[INPUT FOR THIS TASK]
************

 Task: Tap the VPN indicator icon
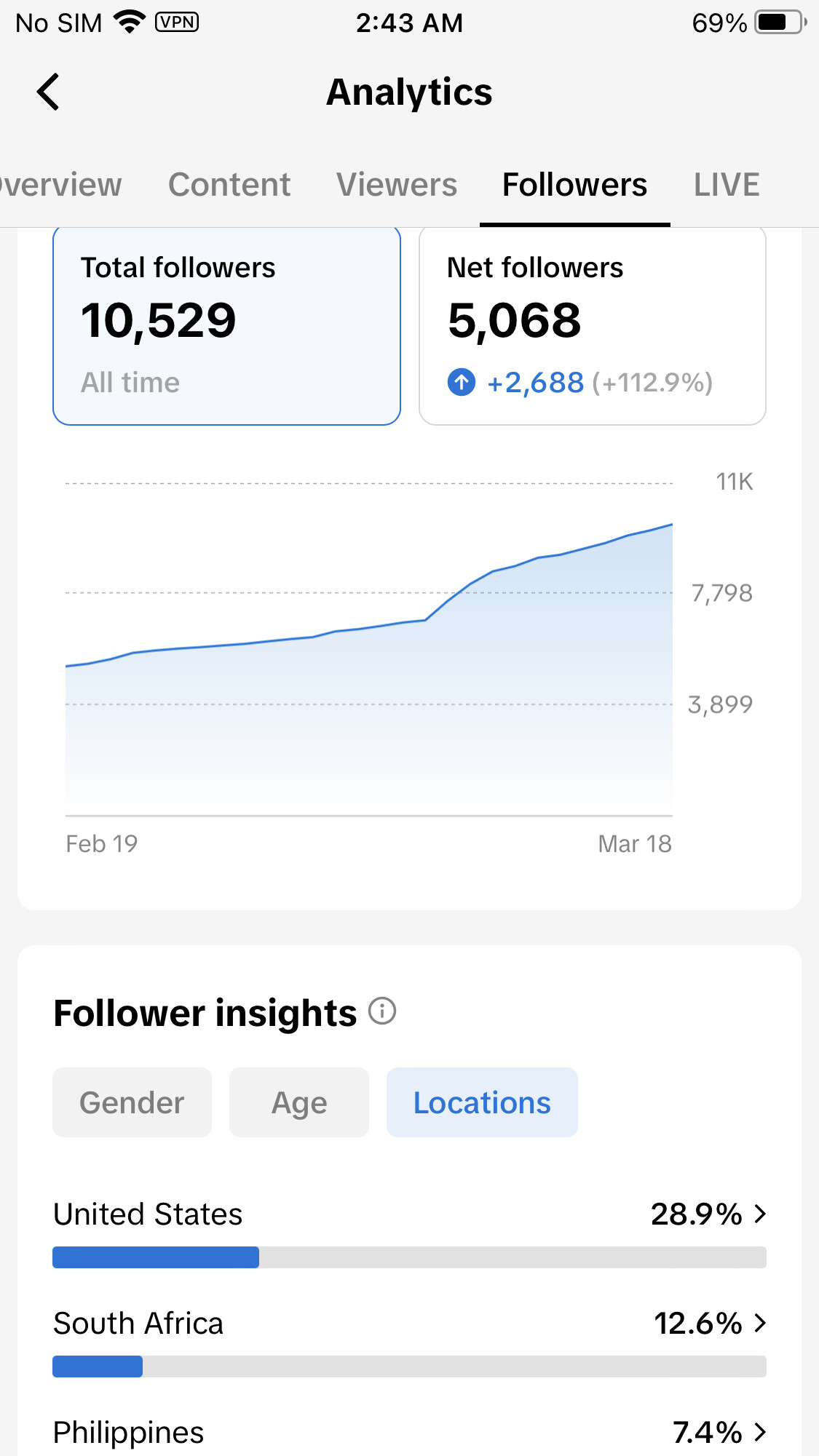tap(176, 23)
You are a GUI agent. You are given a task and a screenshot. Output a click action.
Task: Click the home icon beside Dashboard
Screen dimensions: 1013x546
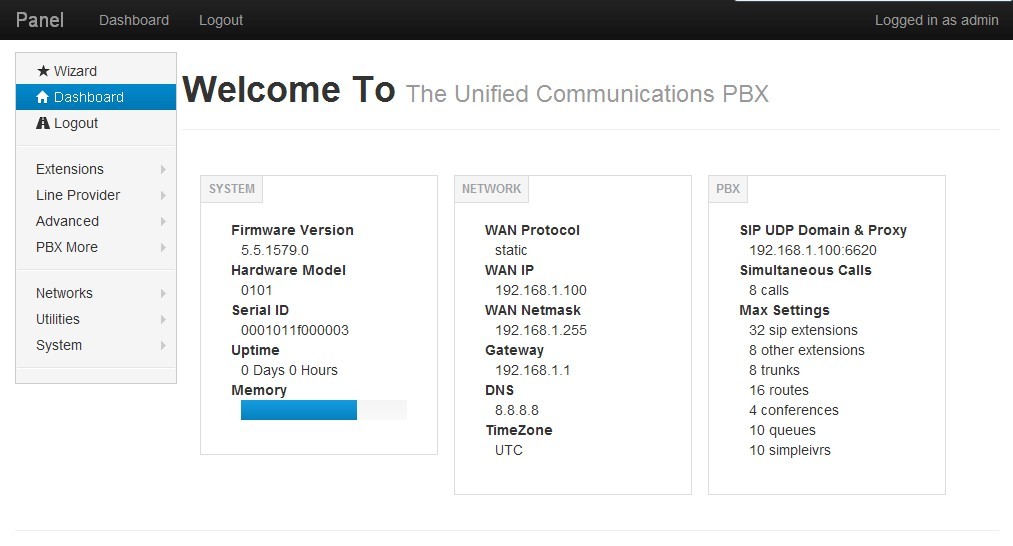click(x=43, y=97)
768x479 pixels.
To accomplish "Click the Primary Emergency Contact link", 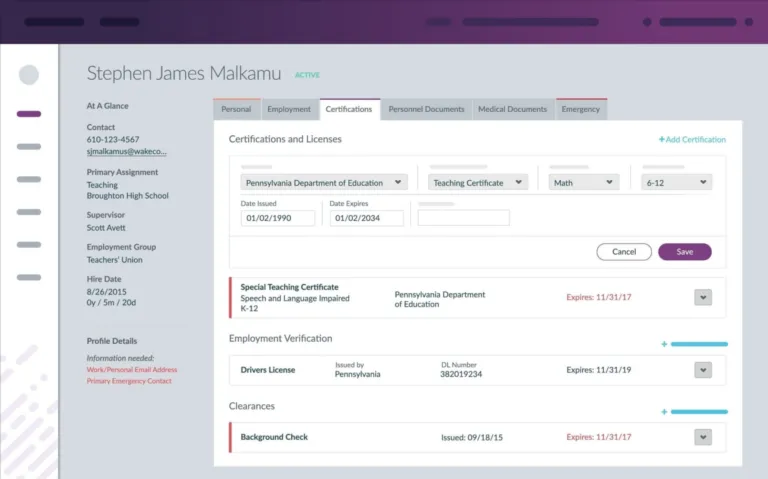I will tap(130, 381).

************

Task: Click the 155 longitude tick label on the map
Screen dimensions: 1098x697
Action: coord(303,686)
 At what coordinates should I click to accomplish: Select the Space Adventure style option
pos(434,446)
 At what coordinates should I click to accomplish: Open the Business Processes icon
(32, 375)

************

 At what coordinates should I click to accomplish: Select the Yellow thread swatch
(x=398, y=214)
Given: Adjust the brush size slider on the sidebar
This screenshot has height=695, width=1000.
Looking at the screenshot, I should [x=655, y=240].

************

[DESCRIPTION OF THE TASK] To complete this exercise, transcribe exactly the lines above from the one that holds "Task: Tap the VPN indicator icon" through the one that holds "768x479 pixels.". Pictures stay out.

[RESPONSE BELOW]
 Task: Tap the VPN indicator icon
tap(176, 23)
You are a GUI agent. You are given a task and a screenshot. Output a click action.
Task: Click the home icon beside Dashboard
Screen dimensions: 1013x546
click(x=43, y=97)
768x479 pixels.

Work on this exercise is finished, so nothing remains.